К началу спектакля у барьера царской ложи появилась фигура Николая в ярко-красном мундире. Как оперный премьер после удачной арии, он раскланивался с публикой, поднявшейся при его появлении. Кланялась и царица. Как полагается в театре при появлении известных актеров, публика выражала свое удовольствие громкими возгласами.
Оперный спектакль принимал облик политической манифестации.
«В России нет ничего, но есть песни, от которых хочется плакать», — вспомнились мне слова Глинки, когда прозвучала блестящая и заунывная увертюра его первой оперы.
Начало действия обнаружило мастерство композитора в народных хорах. Но уже вторая картина — бал у польского начальника — раскрыла все разнообразные возможности автора.
Польские танцы, на которых построено действие, — полонез, мазурка, краковяк, — написаны в старинном вкусе, но отделаны со всем блеском новейшей музыкальной техники. Гонец с тревожным политическим известием вносит бурю в резвые темпы мазурки. Бал продолжается с прежним вихревым порывом плясок, охваченных беспокойством зловещих предчувствий. Композитор с большим искусством вводит в национальные польские напевы драматические мотивы своей основной темы.
Польские танцы ставил преемник знаменитого Дидло балетмейстер Титюс с тем утонченным и фееричным блеском, с каким исполняются на русской сцене балетные спектакли с конца восемнадцатого века. Польские латники с широкими крыльями за плечами проносились с шуршащим вихрем по сцене.
К моему изумлению, вся эта праздничная и увлекательная картина прошла при глубоком молчании публики и не вызвала ни единого хлопка.
— Это политическая демонстрация, — тихо объяснил нам Фикельмон. — Царь не желает хлопать польским танцам и польским ариям. Только пять лет тому назад Дибич терпел поражения на путях к Варшаве. Такие раны не залечиваются. И вот весь театр, по воле своего повелителя, безмолвствует…

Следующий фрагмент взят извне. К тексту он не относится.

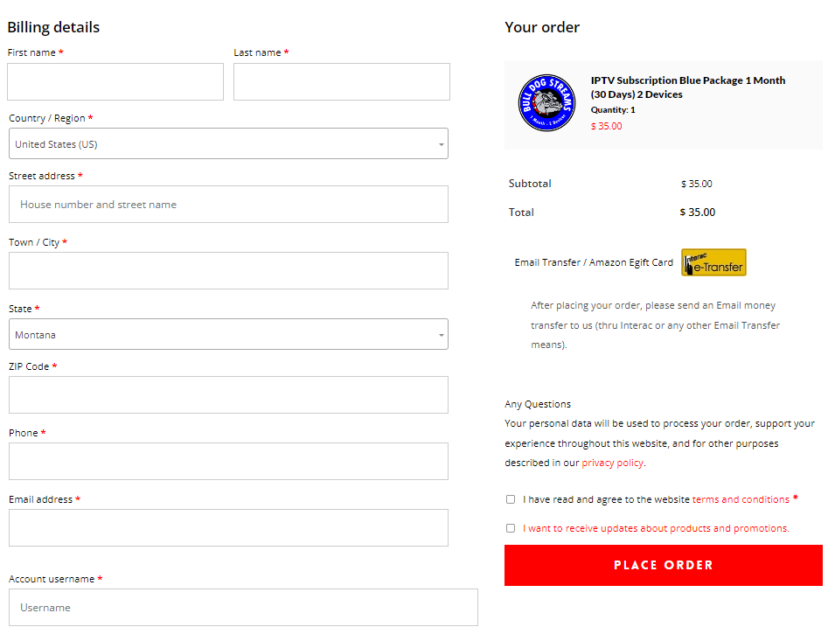Screen dimensions: 828x634
Task: Click into the Phone number field
Action: click(228, 462)
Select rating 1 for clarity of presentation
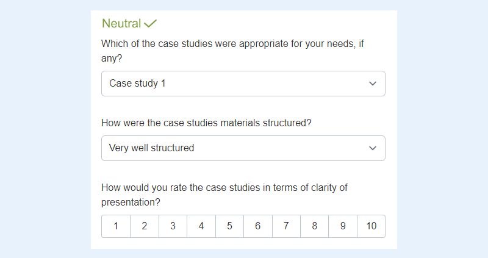This screenshot has width=488, height=258. tap(116, 226)
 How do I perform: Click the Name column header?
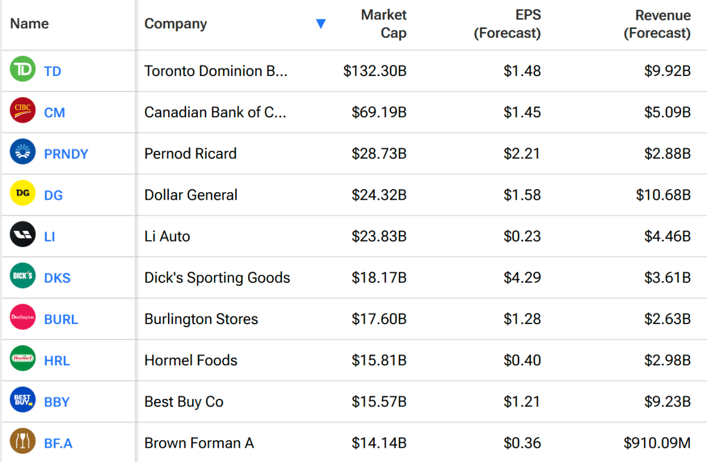pyautogui.click(x=29, y=24)
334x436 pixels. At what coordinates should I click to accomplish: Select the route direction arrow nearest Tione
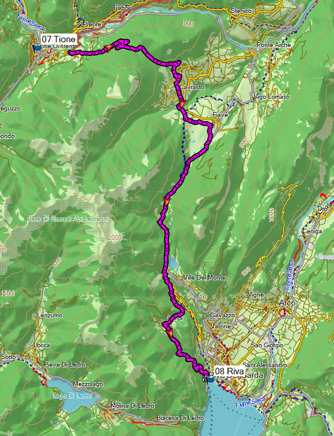point(108,48)
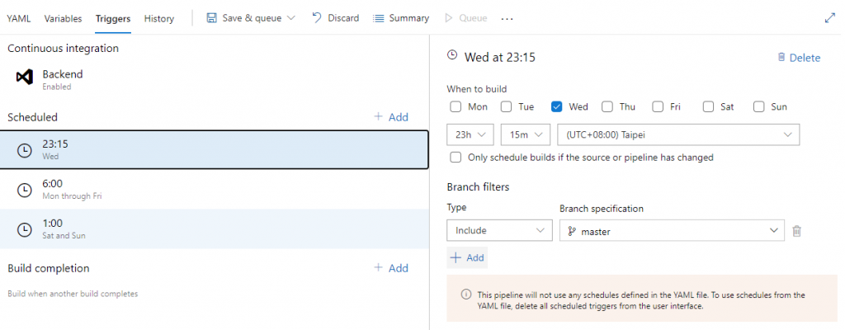845x330 pixels.
Task: Expand the Taipei time zone dropdown
Action: (x=678, y=134)
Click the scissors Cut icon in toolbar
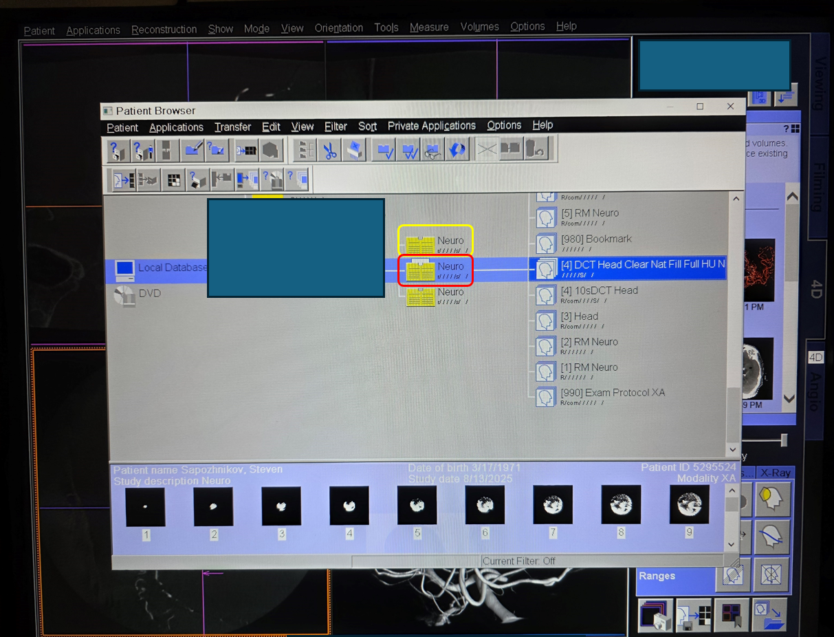Screen dimensions: 834x637 (x=331, y=150)
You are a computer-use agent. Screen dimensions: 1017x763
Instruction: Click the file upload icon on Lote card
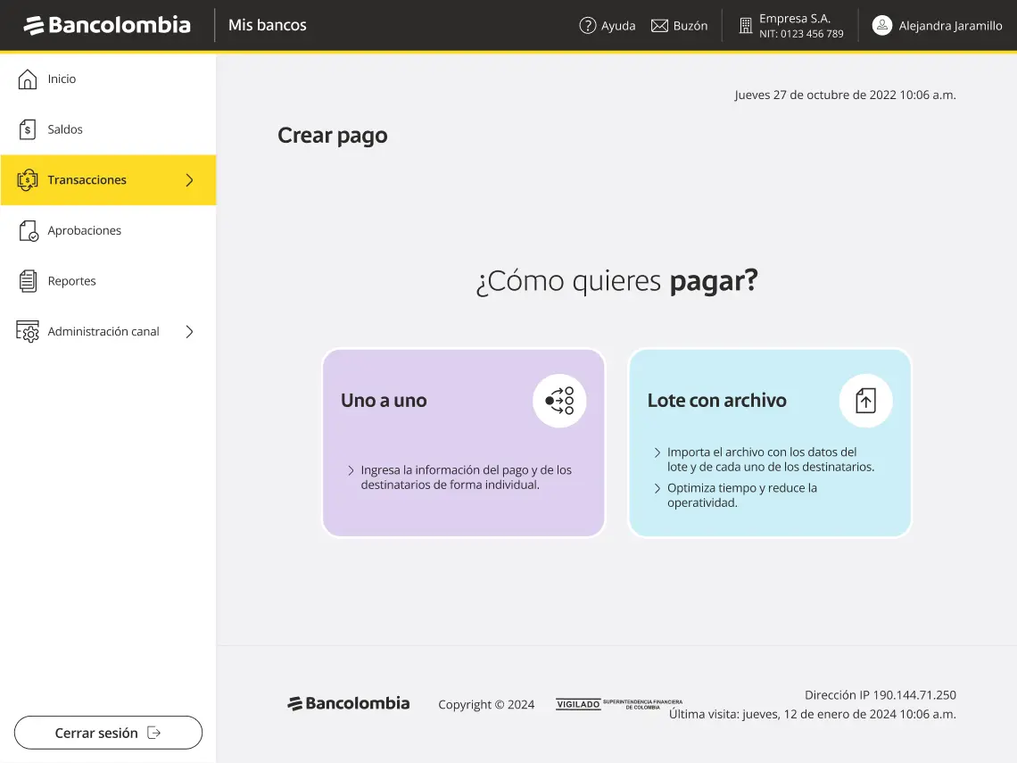coord(865,401)
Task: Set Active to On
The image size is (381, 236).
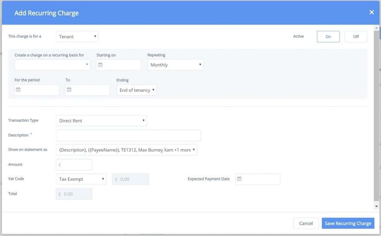Action: [328, 36]
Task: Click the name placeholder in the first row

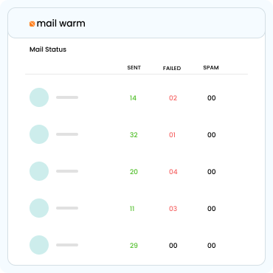Action: tap(67, 97)
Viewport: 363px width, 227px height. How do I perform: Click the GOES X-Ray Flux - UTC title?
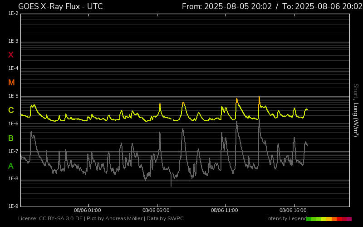coord(60,6)
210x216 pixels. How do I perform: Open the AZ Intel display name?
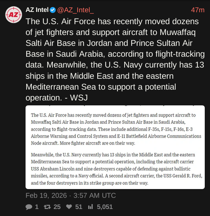[x=37, y=10]
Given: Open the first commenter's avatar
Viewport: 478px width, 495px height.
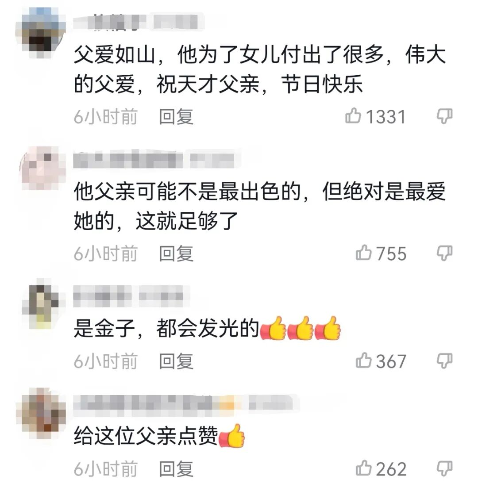Looking at the screenshot, I should click(41, 33).
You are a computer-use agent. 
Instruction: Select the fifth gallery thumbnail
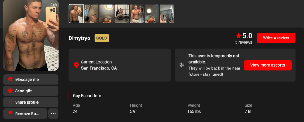136,14
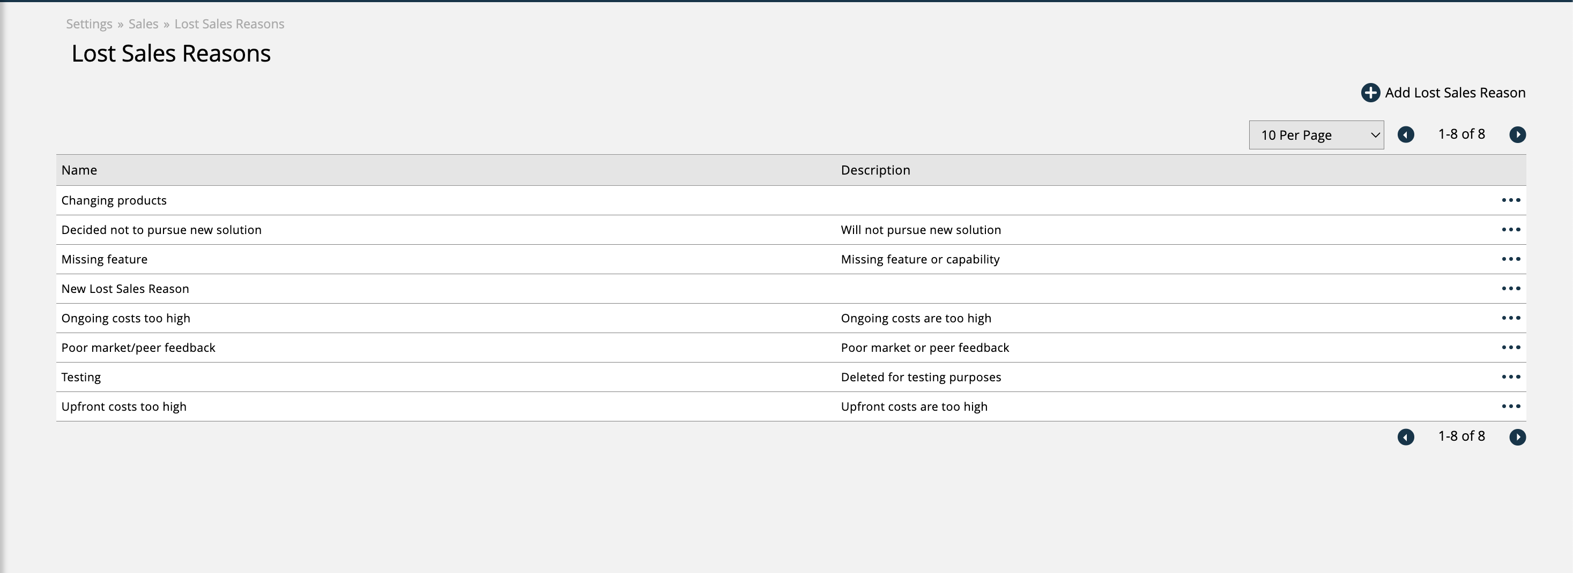The image size is (1573, 573).
Task: Go to previous page using top arrow
Action: [x=1405, y=134]
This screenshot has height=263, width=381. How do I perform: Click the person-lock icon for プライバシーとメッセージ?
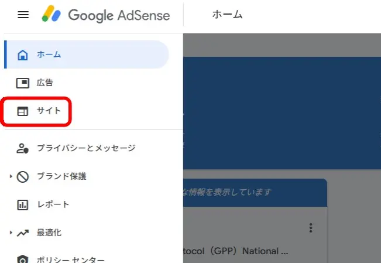point(23,148)
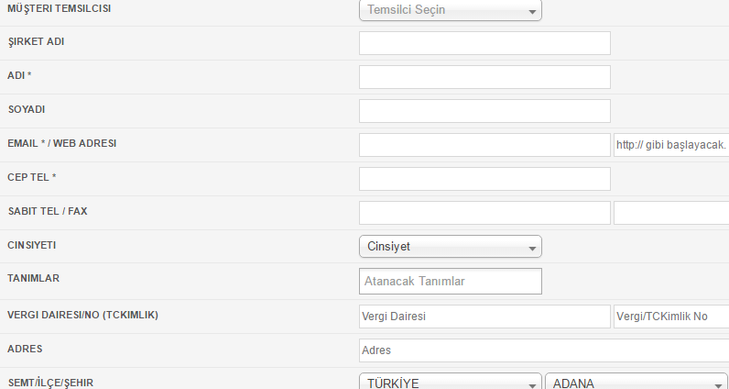Expand the ADANA city dropdown
This screenshot has height=389, width=729.
point(636,382)
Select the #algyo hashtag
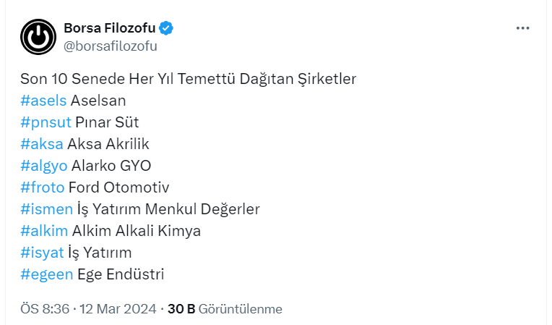This screenshot has height=325, width=552. click(43, 166)
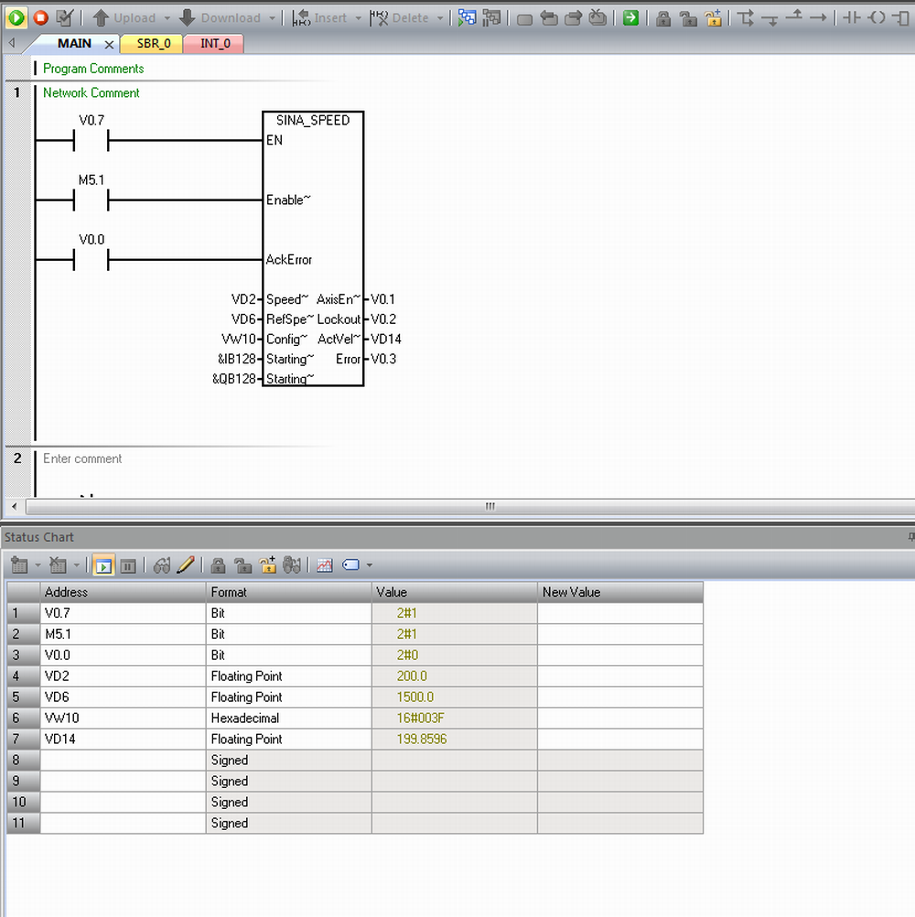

В антракте мы осмотрели внимательно публику. Помимо дипломатического корпуса, комитета министров и гвардии, в театре находился весь литературный Петербург. Жуковский, Вяземский, журналисты из «Северной пчелы», семейство Карамзиных, Пушкин с тремя своими юными спутницами. Геккерны на правах родственников подходили к барьеру этой ложи. Молодые женщины весело и оживленно беседовали с «модным кавалергардом», и только Пушкин, отойдя в глубь ложи и почти скрывшись в тени, безмолвно и пасмурно наблюдал за их беседой.